Seriously. I want you to consider before you continue reading how strong you are. How able to think about things you don’t want to think about. How you will react to my writing (once again) about death. If you don’t want to think about it, STOP READING. If you’ll think I’m suicidal or depressed, you may continue reading—but keep your opinions about my mental, emotional, or physical health to yourself.

I’m 68 years old. My trainer says my body is that of a 75-year-old (because of my BMI). I don’t like having let my body get into this condition.

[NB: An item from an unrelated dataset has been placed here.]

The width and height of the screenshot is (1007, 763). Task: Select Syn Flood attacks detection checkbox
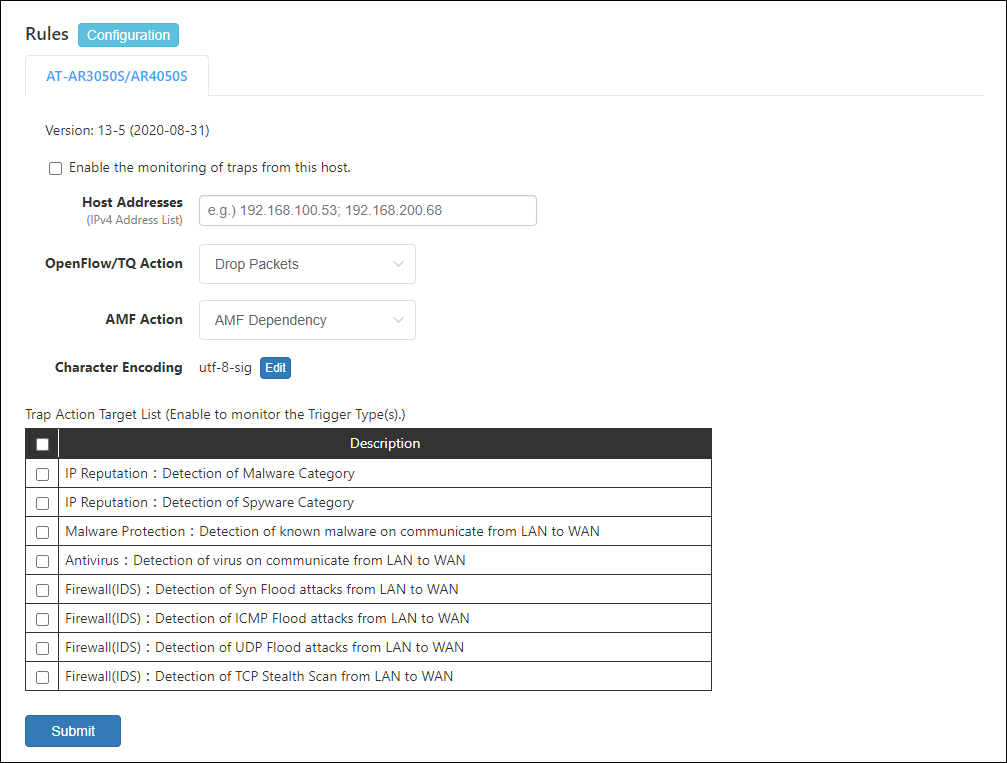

Let’s say I get over to the fitness center and get to work and lose fifteen or twenty or thirty pounds. Great. Let’s say I live to be close to my parents’ ages when they died (92 and 97). So when I die, will I be equally dead whether that’s next week or in 30 years? Will I remember the 30 extra years I’ve given myself? What difference does it make if my apartment is unkempt and has no “style?” When I am dead, am I going to remember a chic décor of clean lines and beautiful things and the impeccable style of a gay boy any more than I remember my early-graduate-student thrift shop mélange?

Is that fool Rex W. Tillerson going to remember his billions any longer than I remember my $1334 per month Social Security?

“For you could not know that which is not nor utter it; for the same thing can be thought as can be. . . . That which can be spoken and thought must be; for it is possible for it, but not for nothing, to be; that is what I bid you ponder” (Parmenides of Elea. The Pre-Socratic Philosophers. G.S. Kirk & J.E. Raven, ed. Cambridge: Cambridge University Press, 1964. 269-270).

But God said to him, ‘You fool! This very night your life is being demanded of you. And the things you have prepared, whose will they be?’ (Luke 12:20).